> **Exercise objective**
Write the data below out in full, exactly as it stands.

> **Stored data entries**
# # # # #

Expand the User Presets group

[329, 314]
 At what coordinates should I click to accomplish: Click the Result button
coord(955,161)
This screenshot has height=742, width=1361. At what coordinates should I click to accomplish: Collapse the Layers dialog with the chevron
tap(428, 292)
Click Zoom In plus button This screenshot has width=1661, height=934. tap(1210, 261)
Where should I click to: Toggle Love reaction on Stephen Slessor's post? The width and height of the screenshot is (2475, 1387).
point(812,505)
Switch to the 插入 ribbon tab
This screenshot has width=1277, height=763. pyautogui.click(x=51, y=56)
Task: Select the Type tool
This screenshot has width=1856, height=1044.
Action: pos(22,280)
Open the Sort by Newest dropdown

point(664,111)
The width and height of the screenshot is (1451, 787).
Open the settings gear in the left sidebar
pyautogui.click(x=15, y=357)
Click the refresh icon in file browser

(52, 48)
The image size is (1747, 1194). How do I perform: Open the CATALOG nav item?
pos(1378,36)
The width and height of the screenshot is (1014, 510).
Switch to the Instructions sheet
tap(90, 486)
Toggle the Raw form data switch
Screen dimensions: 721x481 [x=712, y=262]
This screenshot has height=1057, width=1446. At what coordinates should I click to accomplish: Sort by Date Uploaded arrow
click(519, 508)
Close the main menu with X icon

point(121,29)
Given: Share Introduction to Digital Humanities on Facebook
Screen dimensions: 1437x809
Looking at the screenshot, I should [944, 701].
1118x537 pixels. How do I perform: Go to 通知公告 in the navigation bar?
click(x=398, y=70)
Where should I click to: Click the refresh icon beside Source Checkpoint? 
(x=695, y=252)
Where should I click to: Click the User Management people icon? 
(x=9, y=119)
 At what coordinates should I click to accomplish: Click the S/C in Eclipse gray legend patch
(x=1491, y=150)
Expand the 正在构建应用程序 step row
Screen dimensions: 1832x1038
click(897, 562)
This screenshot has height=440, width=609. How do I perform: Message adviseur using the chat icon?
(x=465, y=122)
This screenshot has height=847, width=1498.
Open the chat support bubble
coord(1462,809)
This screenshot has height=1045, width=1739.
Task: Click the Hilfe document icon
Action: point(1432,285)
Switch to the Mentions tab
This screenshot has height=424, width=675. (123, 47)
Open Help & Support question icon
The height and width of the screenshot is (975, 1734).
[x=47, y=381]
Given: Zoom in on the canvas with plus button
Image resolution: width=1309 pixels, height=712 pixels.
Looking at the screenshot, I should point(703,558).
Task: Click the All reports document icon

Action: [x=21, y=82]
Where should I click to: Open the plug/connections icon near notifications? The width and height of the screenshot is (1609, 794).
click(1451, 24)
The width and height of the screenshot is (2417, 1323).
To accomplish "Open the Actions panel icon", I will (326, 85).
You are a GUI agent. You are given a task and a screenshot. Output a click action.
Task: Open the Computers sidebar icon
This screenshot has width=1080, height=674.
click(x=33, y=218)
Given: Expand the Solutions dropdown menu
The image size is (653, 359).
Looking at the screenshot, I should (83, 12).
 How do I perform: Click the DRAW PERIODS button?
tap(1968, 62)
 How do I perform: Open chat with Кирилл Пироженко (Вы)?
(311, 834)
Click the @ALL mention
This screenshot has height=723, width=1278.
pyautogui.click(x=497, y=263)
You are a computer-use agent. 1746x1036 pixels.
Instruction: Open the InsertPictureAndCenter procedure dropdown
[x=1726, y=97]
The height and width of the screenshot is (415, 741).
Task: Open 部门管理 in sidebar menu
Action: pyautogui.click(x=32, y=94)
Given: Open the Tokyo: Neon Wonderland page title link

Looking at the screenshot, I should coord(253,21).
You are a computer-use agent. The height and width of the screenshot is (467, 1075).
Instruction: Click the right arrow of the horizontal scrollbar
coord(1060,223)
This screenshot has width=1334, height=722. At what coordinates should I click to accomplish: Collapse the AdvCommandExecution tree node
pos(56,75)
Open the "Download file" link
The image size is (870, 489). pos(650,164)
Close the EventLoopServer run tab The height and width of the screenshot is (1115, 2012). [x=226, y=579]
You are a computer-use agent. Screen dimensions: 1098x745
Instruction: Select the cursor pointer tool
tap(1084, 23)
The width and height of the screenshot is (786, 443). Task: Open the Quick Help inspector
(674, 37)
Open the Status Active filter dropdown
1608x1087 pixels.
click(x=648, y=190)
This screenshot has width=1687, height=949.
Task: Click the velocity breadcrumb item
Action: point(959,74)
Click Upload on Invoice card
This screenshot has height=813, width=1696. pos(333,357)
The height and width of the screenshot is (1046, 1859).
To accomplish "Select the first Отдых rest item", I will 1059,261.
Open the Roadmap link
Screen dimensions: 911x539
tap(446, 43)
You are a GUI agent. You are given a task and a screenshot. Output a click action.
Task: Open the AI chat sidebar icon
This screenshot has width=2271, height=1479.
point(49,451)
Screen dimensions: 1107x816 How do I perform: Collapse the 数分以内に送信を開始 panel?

# # # # #

> **Output for this task**
Expand the User Presets group

[329, 314]
 At what coordinates should I click to accomplish: Click the Result button
coord(955,161)
This screenshot has height=742, width=1361. At what coordinates should I click to accomplish: Collapse the Layers dialog with the chevron
tap(428, 292)
Click Zoom In plus button This screenshot has width=1661, height=934. tap(1210, 261)
Where should I click to: Toggle Love reaction on Stephen Slessor's post? The width and height of the screenshot is (2475, 1387).
point(812,505)
Switch to the 插入 ribbon tab
This screenshot has width=1277, height=763. pyautogui.click(x=51, y=56)
Task: Select the Type tool
This screenshot has width=1856, height=1044.
Action: pos(22,280)
Open the Sort by Newest dropdown

point(664,111)
The width and height of the screenshot is (1451, 787).
Open the settings gear in the left sidebar
pyautogui.click(x=15, y=357)
Click the refresh icon in file browser

(52, 48)
The image size is (1747, 1194). How do I perform: Open the CATALOG nav item?
pos(1378,36)
The width and height of the screenshot is (1014, 510).
Switch to the Instructions sheet
tap(90, 486)
Toggle the Raw form data switch
Screen dimensions: 721x481 [x=712, y=262]
This screenshot has height=1057, width=1446. At what coordinates should I click to accomplish: Sort by Date Uploaded arrow
click(519, 508)
Close the main menu with X icon

point(121,29)
Given: Share Introduction to Digital Humanities on Facebook
Screen dimensions: 1437x809
Looking at the screenshot, I should [944, 701].
1118x537 pixels. How do I perform: Go to 通知公告 in the navigation bar?
click(x=398, y=70)
Where should I click to: Click the refresh icon beside Source Checkpoint? 
(x=695, y=252)
Where should I click to: Click the User Management people icon? 
(x=9, y=119)
 At what coordinates should I click to accomplish: Click the S/C in Eclipse gray legend patch
(x=1491, y=150)
Expand the 正在构建应用程序 step row
Screen dimensions: 1832x1038
click(897, 562)
This screenshot has height=440, width=609. How do I perform: Message adviseur using the chat icon?
(x=465, y=122)
This screenshot has height=847, width=1498.
Open the chat support bubble
coord(1462,809)
This screenshot has height=1045, width=1739.
Task: Click the Hilfe document icon
Action: point(1432,285)
Switch to the Mentions tab
This screenshot has height=424, width=675. (123, 47)
Open Help & Support question icon
The height and width of the screenshot is (975, 1734).
[x=47, y=381]
Given: Zoom in on the canvas with plus button
Image resolution: width=1309 pixels, height=712 pixels.
Looking at the screenshot, I should point(703,558).
Task: Click the All reports document icon

Action: [x=21, y=82]
Where should I click to: Open the plug/connections icon near notifications? The width and height of the screenshot is (1609, 794).
click(1451, 24)
The width and height of the screenshot is (2417, 1323).
To accomplish "Open the Actions panel icon", I will (326, 85).
You are a GUI agent. You are given a task and a screenshot. Output a click action.
Task: Open the Computers sidebar icon
This screenshot has width=1080, height=674.
click(x=33, y=218)
Given: Expand the Solutions dropdown menu
The image size is (653, 359).
Looking at the screenshot, I should (83, 12).
 How do I perform: Click the DRAW PERIODS button?
tap(1968, 62)
 How do I perform: Open chat with Кирилл Пироженко (Вы)?
(311, 834)
Click the @ALL mention
This screenshot has height=723, width=1278.
pyautogui.click(x=497, y=263)
You are a computer-use agent. 1746x1036 pixels.
Instruction: Open the InsertPictureAndCenter procedure dropdown
[x=1726, y=97]
The height and width of the screenshot is (415, 741).
Task: Open 部门管理 in sidebar menu
Action: pyautogui.click(x=32, y=94)
Given: Open the Tokyo: Neon Wonderland page title link

Looking at the screenshot, I should coord(253,21).
You are a computer-use agent. The height and width of the screenshot is (467, 1075).
Instruction: Click the right arrow of the horizontal scrollbar
coord(1060,223)
This screenshot has width=1334, height=722. At what coordinates should I click to accomplish: Collapse the AdvCommandExecution tree node
pos(56,75)
Open the "Download file" link
The image size is (870, 489). pos(650,164)
Close the EventLoopServer run tab The height and width of the screenshot is (1115, 2012). [x=226, y=579]
You are a computer-use agent. Screen dimensions: 1098x745
Instruction: Select the cursor pointer tool
tap(1084, 23)
The width and height of the screenshot is (786, 443). Task: Open the Quick Help inspector
(674, 37)
Open the Status Active filter dropdown
1608x1087 pixels.
click(x=648, y=190)
This screenshot has width=1687, height=949.
Task: Click the velocity breadcrumb item
Action: point(959,74)
Click Upload on Invoice card
This screenshot has height=813, width=1696. pos(333,357)
The height and width of the screenshot is (1046, 1859).
To accomplish "Select the first Отдых rest item", I will 1059,261.
Open the Roadmap link
Screen dimensions: 911x539
tap(446, 43)
You are a GUI agent. You are given a task and a screenshot. Output a click action.
Task: Open the AI chat sidebar icon
This screenshot has width=2271, height=1479.
point(49,451)
Screen dimensions: 1107x816 How do I perform: Collapse the 数分以内に送信を開始 panel?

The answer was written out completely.